— PROBLEM REQUIREMENTS —
Copy out each line of the data below that contains the word "Please". Treat uppercase and lowercase as different.

########

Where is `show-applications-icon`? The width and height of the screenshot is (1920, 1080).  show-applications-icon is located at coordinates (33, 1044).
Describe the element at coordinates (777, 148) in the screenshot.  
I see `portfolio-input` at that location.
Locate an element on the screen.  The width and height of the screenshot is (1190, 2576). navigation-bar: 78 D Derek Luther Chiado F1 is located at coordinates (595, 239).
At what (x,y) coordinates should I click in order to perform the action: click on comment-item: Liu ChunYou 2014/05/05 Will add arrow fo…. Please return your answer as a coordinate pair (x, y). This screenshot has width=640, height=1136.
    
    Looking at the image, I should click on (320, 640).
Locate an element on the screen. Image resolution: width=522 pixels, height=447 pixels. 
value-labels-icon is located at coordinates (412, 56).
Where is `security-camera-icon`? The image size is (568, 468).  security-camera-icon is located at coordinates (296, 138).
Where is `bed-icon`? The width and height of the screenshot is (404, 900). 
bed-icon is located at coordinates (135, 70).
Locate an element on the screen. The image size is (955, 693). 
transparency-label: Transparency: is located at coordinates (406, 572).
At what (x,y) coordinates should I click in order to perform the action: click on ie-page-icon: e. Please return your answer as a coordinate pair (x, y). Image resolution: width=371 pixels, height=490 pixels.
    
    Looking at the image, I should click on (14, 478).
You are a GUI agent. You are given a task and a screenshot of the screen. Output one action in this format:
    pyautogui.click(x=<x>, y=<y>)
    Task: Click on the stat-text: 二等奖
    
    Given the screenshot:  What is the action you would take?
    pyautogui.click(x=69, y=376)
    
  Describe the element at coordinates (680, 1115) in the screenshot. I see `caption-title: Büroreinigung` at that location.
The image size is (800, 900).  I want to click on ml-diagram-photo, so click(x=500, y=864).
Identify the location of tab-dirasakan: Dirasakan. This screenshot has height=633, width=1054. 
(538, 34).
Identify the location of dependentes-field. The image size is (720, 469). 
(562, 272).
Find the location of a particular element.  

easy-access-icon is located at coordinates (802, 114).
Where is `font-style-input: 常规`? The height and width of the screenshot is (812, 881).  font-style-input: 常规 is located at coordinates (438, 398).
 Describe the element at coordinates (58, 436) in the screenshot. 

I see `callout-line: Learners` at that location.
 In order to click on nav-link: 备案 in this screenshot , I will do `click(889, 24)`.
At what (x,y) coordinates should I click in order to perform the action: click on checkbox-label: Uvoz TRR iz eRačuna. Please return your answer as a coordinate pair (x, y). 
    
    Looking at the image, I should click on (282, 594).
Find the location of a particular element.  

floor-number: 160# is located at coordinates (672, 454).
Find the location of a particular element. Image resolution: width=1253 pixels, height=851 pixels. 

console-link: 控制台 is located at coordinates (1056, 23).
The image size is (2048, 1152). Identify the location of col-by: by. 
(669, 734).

########

— REPLY TO THE EXERCISE —
At what (x,y) coordinates should I click in order to perform the action: click on comment-item: Liu ChunYou 2014/05/05 Will add arrow fo…. Please return your answer as a coordinate pair (x, y). This screenshot has width=640, height=1136.
At what (x,y) coordinates should I click in order to perform the action: click on ie-page-icon: e. Please return your answer as a coordinate pair (x, y). Image resolution: width=371 pixels, height=490 pixels.
At what (x,y) coordinates should I click in order to perform the action: click on checkbox-label: Uvoz TRR iz eRačuna. Please return your answer as a coordinate pair (x, y). 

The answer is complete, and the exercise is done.